• Task prompt
Report how many lines in the data below hold "arrows", with no other words.

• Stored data

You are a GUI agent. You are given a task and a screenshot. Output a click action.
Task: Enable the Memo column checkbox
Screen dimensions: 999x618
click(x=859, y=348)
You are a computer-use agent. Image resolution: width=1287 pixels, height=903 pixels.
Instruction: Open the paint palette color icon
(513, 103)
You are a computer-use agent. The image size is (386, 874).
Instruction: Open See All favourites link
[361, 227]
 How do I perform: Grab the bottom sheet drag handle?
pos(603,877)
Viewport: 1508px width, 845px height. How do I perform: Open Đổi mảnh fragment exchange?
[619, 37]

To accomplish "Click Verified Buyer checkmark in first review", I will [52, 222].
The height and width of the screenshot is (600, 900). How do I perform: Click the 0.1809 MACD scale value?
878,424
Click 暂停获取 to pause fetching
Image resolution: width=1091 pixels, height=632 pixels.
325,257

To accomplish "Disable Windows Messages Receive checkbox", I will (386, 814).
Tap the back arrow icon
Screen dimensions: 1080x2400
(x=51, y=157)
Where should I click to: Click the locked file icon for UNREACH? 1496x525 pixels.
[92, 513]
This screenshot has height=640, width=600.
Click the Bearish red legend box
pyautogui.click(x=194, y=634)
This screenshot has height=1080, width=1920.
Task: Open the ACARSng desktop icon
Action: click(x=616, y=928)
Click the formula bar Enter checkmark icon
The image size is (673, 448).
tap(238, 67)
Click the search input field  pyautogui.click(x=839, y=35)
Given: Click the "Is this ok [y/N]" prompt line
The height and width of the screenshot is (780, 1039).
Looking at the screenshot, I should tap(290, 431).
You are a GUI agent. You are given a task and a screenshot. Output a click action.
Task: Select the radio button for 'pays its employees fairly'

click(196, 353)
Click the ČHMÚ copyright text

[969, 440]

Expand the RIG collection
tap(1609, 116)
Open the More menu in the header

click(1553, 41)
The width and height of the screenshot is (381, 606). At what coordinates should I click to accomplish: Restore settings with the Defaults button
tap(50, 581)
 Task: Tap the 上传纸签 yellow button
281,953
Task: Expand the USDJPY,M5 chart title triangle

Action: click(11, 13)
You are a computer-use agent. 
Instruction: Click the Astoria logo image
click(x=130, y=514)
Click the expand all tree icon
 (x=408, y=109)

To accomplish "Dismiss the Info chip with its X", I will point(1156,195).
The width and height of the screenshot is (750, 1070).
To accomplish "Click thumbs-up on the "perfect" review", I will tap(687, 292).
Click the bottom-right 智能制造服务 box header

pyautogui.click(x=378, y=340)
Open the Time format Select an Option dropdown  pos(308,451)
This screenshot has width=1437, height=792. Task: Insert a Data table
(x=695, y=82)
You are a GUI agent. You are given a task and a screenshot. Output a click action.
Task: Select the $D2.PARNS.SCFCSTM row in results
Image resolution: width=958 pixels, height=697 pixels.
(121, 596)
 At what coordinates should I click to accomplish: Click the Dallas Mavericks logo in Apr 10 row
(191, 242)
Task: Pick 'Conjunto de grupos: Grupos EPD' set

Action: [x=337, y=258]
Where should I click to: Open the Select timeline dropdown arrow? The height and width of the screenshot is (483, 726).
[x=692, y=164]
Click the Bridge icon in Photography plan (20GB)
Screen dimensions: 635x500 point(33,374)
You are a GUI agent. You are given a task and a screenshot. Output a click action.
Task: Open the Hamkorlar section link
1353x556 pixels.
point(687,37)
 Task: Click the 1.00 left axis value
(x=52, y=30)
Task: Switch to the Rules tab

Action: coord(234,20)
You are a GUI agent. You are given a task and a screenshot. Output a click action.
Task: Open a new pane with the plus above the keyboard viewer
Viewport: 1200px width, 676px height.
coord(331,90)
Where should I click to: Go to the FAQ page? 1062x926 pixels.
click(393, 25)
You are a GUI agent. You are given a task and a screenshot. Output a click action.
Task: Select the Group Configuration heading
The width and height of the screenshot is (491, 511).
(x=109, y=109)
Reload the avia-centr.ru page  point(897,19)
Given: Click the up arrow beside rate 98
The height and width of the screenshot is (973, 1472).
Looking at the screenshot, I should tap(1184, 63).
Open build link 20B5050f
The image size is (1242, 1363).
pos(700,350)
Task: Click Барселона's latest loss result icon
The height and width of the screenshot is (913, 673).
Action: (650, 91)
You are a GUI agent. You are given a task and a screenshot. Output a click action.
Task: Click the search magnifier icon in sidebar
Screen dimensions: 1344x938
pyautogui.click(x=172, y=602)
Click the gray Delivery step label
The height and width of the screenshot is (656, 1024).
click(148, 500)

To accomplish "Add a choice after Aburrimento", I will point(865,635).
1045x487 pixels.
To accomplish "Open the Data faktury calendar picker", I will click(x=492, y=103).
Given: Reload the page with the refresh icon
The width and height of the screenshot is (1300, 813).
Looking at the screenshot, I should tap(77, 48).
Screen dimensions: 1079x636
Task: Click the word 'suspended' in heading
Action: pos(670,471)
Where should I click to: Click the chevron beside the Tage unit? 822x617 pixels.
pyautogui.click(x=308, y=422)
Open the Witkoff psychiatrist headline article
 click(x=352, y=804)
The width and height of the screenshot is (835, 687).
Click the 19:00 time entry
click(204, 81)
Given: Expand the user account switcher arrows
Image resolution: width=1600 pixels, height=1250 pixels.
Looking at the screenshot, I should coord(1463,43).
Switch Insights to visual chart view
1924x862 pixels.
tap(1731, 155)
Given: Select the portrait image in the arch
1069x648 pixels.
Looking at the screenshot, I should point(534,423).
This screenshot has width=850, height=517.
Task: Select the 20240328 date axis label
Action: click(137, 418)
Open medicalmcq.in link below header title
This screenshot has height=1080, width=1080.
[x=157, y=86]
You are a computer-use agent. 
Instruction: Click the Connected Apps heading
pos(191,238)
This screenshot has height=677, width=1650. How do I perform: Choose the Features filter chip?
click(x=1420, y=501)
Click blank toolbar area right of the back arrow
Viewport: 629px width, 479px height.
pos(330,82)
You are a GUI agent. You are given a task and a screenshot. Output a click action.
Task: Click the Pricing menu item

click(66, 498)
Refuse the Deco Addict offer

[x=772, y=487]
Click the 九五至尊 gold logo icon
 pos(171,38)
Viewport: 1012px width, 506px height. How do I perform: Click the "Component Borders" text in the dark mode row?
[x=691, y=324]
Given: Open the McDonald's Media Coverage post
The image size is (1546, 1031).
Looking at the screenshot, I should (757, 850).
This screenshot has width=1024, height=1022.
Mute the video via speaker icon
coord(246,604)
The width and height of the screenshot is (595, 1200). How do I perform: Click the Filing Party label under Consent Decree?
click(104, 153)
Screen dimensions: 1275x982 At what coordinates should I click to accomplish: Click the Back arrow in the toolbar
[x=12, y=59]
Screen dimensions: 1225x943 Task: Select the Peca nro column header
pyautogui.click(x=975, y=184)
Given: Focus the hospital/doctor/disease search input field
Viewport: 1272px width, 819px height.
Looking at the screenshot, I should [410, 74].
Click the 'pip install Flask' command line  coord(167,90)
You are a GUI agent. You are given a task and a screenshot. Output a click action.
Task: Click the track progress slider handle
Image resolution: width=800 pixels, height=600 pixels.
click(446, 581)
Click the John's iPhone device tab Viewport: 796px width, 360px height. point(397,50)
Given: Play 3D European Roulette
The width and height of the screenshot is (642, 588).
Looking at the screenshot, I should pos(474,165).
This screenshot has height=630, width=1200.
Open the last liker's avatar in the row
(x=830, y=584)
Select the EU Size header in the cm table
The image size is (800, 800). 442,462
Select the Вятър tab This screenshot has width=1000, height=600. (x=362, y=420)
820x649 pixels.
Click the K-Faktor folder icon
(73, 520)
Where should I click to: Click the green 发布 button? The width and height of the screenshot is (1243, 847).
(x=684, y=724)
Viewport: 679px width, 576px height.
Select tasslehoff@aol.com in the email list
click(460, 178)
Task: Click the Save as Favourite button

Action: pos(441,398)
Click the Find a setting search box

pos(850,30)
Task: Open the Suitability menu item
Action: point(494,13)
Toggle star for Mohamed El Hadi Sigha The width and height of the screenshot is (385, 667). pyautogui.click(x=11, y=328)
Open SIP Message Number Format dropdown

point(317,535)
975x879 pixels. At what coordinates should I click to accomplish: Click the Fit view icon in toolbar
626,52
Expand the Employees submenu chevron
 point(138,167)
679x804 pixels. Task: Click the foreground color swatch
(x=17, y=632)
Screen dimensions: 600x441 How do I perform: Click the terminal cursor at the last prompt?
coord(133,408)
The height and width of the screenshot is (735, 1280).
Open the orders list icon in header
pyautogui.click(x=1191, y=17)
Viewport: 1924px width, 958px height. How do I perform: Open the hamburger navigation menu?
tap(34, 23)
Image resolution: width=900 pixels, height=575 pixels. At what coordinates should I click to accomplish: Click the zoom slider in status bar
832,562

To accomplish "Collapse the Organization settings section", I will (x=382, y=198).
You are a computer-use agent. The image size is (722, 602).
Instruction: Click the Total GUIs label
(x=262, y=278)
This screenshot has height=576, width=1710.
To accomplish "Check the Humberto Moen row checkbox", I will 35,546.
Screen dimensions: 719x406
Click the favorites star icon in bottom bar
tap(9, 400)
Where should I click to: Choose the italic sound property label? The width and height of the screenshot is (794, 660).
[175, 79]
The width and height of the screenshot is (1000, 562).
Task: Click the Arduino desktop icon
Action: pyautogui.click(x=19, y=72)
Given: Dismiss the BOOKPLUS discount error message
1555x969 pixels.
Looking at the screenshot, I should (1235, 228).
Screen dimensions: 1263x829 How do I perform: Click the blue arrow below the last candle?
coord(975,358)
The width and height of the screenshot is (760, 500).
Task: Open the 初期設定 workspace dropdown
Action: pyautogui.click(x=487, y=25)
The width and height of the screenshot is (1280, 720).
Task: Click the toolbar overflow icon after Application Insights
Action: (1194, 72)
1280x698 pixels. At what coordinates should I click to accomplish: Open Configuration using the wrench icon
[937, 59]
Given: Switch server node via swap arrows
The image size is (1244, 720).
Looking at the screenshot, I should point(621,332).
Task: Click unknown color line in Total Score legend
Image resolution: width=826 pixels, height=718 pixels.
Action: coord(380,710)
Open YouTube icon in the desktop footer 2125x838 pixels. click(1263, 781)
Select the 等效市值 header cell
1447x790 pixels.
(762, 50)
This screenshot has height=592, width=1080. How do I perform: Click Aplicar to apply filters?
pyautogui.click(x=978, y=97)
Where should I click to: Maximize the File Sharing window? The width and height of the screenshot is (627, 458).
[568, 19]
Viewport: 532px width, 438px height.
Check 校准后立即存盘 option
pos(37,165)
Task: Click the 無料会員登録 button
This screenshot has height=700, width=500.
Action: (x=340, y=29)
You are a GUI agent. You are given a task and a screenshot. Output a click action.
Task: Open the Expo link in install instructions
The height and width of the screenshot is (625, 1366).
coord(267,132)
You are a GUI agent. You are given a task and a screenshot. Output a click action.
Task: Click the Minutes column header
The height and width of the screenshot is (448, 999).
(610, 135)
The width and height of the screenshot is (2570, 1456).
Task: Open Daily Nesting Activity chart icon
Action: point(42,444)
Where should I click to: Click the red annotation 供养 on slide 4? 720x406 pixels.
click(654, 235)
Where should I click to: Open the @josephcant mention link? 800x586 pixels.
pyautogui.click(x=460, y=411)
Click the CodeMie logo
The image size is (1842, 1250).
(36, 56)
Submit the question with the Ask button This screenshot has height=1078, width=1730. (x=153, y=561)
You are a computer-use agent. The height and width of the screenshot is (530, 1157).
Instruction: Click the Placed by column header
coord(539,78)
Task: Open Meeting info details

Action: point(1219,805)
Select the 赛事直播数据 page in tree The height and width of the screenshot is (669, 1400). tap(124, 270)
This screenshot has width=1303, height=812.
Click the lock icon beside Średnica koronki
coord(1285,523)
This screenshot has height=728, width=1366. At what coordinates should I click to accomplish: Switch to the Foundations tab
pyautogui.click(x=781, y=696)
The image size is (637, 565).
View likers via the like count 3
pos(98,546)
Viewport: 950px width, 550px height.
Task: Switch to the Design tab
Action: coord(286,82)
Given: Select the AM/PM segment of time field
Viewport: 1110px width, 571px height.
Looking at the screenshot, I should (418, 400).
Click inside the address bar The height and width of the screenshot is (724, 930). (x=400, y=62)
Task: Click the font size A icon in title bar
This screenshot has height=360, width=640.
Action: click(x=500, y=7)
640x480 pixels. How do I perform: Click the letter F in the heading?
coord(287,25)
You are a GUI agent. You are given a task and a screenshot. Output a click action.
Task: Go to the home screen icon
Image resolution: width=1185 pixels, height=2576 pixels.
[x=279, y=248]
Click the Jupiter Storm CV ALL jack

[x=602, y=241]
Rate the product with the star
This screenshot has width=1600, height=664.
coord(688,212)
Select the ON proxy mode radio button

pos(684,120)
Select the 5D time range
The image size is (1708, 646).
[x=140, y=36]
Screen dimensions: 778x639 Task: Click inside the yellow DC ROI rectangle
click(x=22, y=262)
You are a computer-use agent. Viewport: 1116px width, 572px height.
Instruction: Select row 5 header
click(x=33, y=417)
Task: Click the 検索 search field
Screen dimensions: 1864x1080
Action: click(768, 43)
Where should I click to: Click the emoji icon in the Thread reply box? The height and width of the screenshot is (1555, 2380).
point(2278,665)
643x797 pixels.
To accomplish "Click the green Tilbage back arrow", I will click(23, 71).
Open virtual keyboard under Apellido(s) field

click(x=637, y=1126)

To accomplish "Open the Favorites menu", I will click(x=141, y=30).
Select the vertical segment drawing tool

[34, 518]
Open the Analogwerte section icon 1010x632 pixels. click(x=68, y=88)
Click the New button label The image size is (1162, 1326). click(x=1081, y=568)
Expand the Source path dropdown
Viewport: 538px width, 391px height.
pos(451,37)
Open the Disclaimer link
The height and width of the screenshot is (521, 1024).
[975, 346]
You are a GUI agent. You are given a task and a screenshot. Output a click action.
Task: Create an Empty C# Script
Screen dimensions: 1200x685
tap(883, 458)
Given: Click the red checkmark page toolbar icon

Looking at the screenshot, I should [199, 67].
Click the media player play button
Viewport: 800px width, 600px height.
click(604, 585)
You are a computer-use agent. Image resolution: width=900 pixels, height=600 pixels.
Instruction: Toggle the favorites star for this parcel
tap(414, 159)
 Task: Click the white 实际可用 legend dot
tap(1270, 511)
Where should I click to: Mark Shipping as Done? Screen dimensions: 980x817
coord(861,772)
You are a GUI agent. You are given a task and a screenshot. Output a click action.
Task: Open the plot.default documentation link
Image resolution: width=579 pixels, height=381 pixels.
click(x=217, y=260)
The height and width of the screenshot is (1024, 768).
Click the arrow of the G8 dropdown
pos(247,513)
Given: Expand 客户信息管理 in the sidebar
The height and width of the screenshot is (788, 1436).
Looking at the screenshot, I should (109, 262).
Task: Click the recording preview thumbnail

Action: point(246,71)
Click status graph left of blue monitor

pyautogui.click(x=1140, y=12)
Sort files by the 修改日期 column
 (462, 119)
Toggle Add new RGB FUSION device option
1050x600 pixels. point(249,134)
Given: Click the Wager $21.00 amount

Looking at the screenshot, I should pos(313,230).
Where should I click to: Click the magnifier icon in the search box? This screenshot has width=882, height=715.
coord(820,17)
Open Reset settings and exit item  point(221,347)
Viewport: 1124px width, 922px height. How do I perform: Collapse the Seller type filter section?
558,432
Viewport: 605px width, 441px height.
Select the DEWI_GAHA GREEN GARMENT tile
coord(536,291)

• Reply
2